Эта схема должна была подчинить себе мир столь неординарный, что трудно поверить в ее действенность. Крошечные армии рассеяны по огромной пустынной территории, кругом дикие горы, реки с ледяными торосами и безбрежная тайга с затерянными в ней жалкими якутскими заимками. Кажется, перед лицом этой реальности всякие диспозиции лишены смысла и сочиняются исключительно для самоуспокоения, но на самом деле зимняя война в этих краях гораздо более упорядочена, чем представляется постороннему взгляду. Здесь очень мало мест, где три-четыре сотни человек могут одновременно получить кров и пищу, и не многим больше дорог, по которым можно перейти из одного такого места в другое. Маршруты движения войск легко предвидеть, вариантов почти нет, при всей своей чудовищной громадности якутский театр военных действий так же обозрим и прозрачен, как используемый на учебных занятиях по тактике «ящик с песком».

26 января авангардный батальон Рейнгардта выступил к Амге. Операция по «овладению г. Якутском» вступила в решающую стадию. Пепеляев, оставшись в Усть-Миле, собирает здесь все вышедшие из Нелькана подразделения, проводит съезд алданских якутов, получает от них мясо, фураж и лошадей для обоза, посылает партизан Артемьева к селу Петропавловское – помешать тамошнему гарнизону красных соединиться с амгинским. Он энергичен и деятелен, но вечерами в его дневнике множатся записи вроде следующей: «Опять чаще и чаще стали повторяться приступы тоски. Такое отчаяние охватывает, что порой кажется – нет, дальше не в силах переносить. Раньше тосковал о прошлом, прошлое виделось в счастливом, отрадном виде. Теперь оно рисуется бесконечно уныло, как зимняя, длинная-длинная дорога».

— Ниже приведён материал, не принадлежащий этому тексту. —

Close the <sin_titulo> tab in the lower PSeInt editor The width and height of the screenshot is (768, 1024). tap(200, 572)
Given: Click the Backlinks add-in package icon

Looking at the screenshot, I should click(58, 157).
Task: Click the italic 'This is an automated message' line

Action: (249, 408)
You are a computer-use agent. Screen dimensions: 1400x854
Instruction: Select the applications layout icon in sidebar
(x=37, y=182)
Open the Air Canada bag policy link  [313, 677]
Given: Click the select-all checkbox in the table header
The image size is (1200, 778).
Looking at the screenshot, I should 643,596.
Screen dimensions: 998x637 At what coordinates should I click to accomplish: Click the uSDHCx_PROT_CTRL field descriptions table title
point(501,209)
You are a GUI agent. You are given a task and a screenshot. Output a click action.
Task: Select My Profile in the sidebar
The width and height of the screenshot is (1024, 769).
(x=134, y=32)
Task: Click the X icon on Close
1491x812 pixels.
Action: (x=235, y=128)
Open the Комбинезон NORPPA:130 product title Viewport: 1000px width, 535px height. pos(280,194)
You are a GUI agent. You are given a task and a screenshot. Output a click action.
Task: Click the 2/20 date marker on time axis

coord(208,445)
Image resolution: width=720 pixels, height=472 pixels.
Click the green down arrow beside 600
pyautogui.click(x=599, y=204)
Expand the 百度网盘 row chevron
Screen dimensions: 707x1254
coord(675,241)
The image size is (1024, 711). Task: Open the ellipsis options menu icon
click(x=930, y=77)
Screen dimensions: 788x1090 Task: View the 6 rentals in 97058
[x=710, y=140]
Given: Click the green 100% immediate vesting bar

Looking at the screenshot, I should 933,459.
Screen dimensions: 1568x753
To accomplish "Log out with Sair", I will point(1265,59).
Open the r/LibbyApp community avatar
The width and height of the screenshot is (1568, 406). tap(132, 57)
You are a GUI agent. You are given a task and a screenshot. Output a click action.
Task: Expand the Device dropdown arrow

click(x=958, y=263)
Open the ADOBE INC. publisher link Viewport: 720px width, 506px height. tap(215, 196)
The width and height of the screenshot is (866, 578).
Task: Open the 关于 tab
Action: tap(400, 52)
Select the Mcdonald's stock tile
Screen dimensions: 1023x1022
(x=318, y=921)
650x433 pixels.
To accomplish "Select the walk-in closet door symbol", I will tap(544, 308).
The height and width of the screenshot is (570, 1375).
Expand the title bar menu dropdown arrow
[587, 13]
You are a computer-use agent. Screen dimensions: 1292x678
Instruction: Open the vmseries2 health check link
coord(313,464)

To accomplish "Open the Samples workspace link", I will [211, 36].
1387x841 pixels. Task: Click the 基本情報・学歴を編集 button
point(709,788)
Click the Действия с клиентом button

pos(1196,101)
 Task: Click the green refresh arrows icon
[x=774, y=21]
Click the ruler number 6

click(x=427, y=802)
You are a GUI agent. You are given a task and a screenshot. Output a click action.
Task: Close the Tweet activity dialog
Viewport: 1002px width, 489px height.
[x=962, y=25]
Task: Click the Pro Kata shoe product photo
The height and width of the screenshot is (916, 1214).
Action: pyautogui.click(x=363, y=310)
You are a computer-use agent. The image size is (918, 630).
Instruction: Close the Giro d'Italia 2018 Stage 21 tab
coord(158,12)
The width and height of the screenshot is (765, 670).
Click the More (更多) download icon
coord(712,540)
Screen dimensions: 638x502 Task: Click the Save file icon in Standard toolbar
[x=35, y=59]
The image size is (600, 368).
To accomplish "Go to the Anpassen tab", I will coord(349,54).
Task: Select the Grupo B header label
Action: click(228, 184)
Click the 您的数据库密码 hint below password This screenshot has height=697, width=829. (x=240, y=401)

Пустынная дорога среди снегов сейчас каждый день у него перед глазами.

Сухой якутский мороз грозит обморожением и смертью, но не простудой, и если молодой, физически очень крепкий Пепеляев то и дело простужается, это тоже говорит о его душевном нездоровье. Когда исчезнут сомнения в правильности избранного пути, прекратятся и бронхиты. А пока у него опять высокая температура: «С утра еще встал больным, болела голова, жар. Лошадь попалась тряская, тупая, седло невозможно изломано, одно дерево. Утром съел кусок лепешки. До вечера устал, даже к лучшему, что лошадь встала. Весь разбитый, остановился в лесной избушке. Разболочился совсем, в избушке тепло, семья 15 человек, все голые, голодные, дети кричат. Ночью был кошмар: приходила какая-то старуха – ужас какой-то! – но все же я ее оттащил от себя и с криком проснулся. Был очень рад, что прогнал старуху. Лицо ее – лицо смерти».

Тогда же, 28 января, пик болезни миновал, он почувствовал себя лучше и вспомнил, что «сегодня день Св. Ангела Нины».

2

Из Амги, поговорив с Байкаловым по телефону, Строд отправил к нему Вычужанина с Нахой и нечаянно плененного пепеляевца в гимнастерке с солдатскими погонами, на которых все то, что обычно присутствует на погонах в виде трафаретов или нашивок, по-ученически было нарисовано и написано химическим карандашом.